The authors said the findings suggest SCS may have therapeutic benefit for patients with Parkinson’s in terms of treatment for pain and motor symptoms, though they noted further studies are needed to determine whether improved motor function is due to neurological changes caused by SCS or simply decreased pain.
“We are seeing growing data on novel uses of spinal cord stimulation and specific waveforms on applications outside of chronic pain management, specifically Parkinson’s disease,” said Chakravarthy, pain management specialist at UC San Diego Health. “The potential ease of access and implantation of stimulators in the spinal cord compared to the brain suggests that this is a very exciting area for future exploration.”
Co-authors include: Rahul Chaturvedi and Rajiv Reddy, UC San Diego; Takashi Agari, Tokyo Metropolitan Neurological Hospital; Hirokazu Iwamuro, Juntendo University, Tokyo; and Ayano Matsui, National Center Hospital of Neurology and Psychiatry, Tokyo.
Single arm prospective multicenter case series on the use of burst stimulation to improve pain and motor symptoms in Parkinson’s disease
Background In this study we analyze new clinical data in the use of spinal cord stimulation (SCS) for the treatment of pain and motor symptoms in patients with Parkinson’s Disease (PD), as both a singular bioelectric therapy and as a salvage therapy after deep brain stimulation (DBS).
Methods Fifteen patients were recruited and had percutaneous electrodes implanted at the level of the thoracic or cervical spine.

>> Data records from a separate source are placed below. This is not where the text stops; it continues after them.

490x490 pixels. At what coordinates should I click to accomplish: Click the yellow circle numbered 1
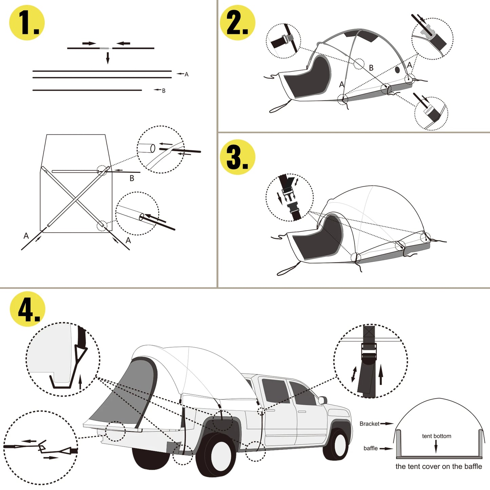click(x=27, y=23)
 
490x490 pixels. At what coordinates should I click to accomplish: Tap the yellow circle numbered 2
click(x=237, y=23)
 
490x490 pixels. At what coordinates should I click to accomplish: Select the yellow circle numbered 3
click(x=237, y=157)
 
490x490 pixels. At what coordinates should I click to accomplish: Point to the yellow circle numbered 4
click(x=27, y=309)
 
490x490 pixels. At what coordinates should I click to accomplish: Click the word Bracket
click(x=369, y=424)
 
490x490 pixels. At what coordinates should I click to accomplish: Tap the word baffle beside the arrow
click(x=370, y=448)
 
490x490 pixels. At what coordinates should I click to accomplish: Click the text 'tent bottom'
click(x=436, y=436)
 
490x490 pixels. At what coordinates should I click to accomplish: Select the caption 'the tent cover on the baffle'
click(x=438, y=467)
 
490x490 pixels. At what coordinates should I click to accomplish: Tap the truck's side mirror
click(x=322, y=400)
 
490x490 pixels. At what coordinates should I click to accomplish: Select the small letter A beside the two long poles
click(x=186, y=74)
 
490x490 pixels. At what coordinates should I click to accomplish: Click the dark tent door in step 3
click(x=317, y=237)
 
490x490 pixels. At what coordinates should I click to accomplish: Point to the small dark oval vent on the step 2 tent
click(x=397, y=70)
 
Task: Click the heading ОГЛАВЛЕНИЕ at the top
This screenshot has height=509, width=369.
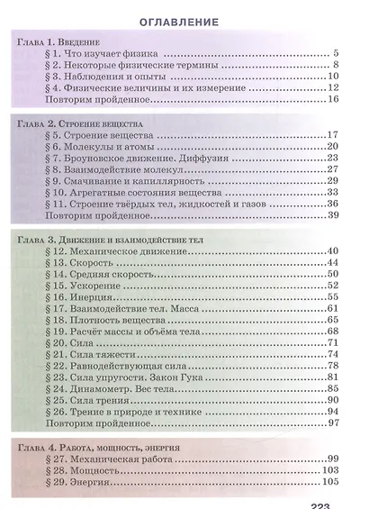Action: coord(184,21)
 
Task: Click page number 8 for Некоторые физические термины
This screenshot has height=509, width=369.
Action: coord(334,65)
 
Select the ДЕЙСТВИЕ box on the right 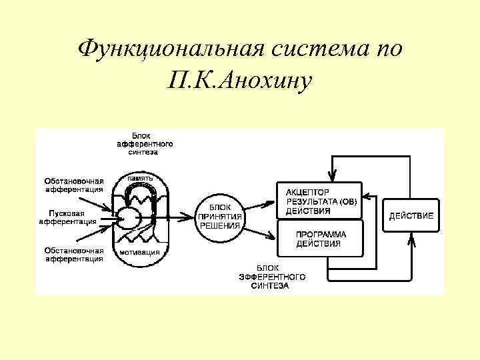[411, 215]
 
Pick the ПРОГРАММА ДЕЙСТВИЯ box [321, 239]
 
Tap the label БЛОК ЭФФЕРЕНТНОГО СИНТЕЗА [271, 277]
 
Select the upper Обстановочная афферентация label [73, 185]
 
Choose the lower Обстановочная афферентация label [73, 254]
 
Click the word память [140, 179]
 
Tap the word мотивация [139, 253]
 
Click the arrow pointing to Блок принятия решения [180, 217]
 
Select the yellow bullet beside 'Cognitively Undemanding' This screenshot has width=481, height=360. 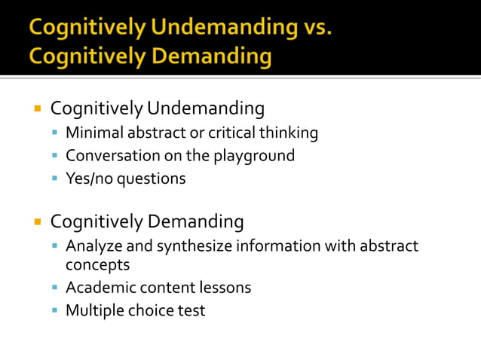tap(36, 109)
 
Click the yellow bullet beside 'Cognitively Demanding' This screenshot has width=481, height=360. tap(36, 222)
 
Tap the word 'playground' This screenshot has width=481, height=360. tap(256, 157)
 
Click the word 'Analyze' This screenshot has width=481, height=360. tap(93, 246)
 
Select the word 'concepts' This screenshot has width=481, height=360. tap(97, 265)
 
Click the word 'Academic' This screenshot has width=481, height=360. tap(98, 287)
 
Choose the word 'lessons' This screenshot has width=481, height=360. tap(224, 287)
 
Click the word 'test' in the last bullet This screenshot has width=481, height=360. tap(191, 310)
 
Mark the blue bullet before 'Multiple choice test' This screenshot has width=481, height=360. tap(55, 310)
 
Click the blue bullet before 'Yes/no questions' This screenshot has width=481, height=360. tap(55, 178)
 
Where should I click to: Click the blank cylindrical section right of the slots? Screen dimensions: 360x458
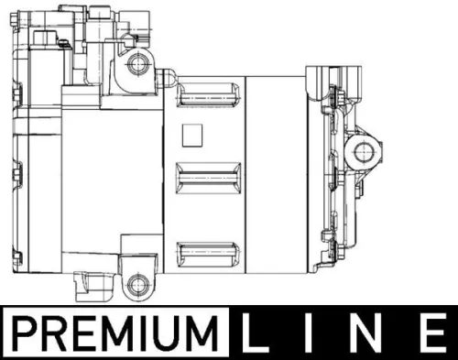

Participants were set to one of three stimulation modes: continuous tonic stimulation, continuous Burst stimulation (40 Hz, 500 Hz, 1000 μs), or cycle mode (on time of 10–15 s, off time of 15–30 s) with Burst (40 Hz, 500 Hz, 1000 μs). Patients completed the Visual Analogue Scale (VAS), Unified Parkinson’s Disease Rating Scale, Self-Rating Depression Scale, Hamilton Depression Rating Scale, Profile of Mood State, 10-meter walking test, and the Timed Up and Go (TUG).
Results All patients experienced significant improvement in VAS scores with a mean reduction of 59% across all patients. Patients who chose the cycling burst stimulation parameter had an average 67% reduction in VAS scores, as compared to the continuous burst parameter group, which had an average 48% reduction in VAS scores. Seventy-three percent of patients experienced improvement in the 10-meter walk, with an average improvement of 12%. Sixty-four percent of patients experienced clinically relevant improvements in the TUG, with an average improvement of 21%.
Conclusions This study points to the potential utility of SCS to address both pain and certain aspects of motor symptoms in PD patients who have and have not received DBS therapy.